◆ Given entries:
***

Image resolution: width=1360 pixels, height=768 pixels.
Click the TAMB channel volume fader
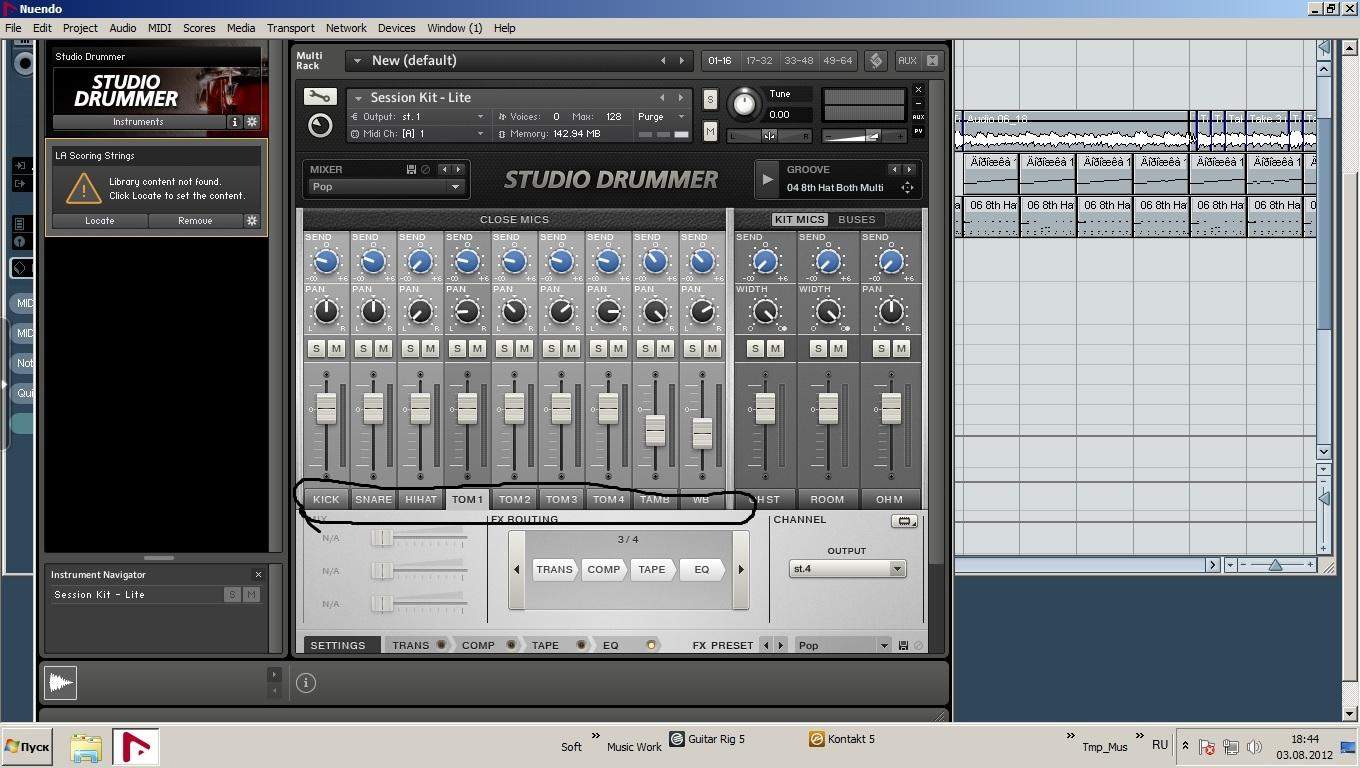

***

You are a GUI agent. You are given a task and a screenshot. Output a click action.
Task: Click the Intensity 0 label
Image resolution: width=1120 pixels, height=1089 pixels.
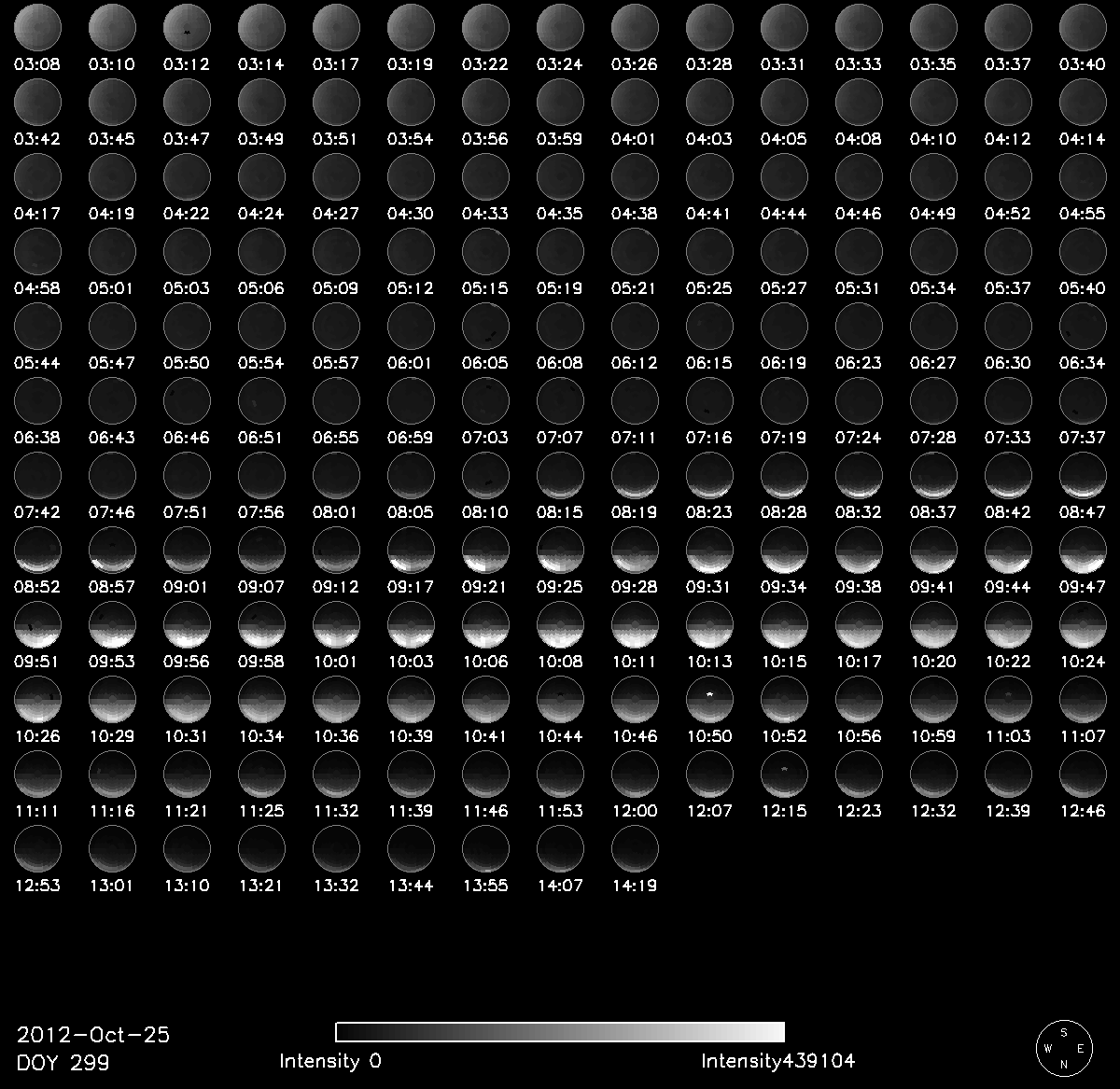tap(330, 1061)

***

◆ Challenge:
Rewrite the data from the line containing "You are a GUI" through the line containing "tap(330, 1061)", shifting every coordinate in the answers by adding 134 to it and keeping all other text the same. Leave the pictures out.

◆ Complete answer:
You are a GUI agent. You are given a task and a screenshot. Output a click action.
Task: Click the Intensity 0 label
Image resolution: width=1120 pixels, height=1089 pixels.
tap(464, 1195)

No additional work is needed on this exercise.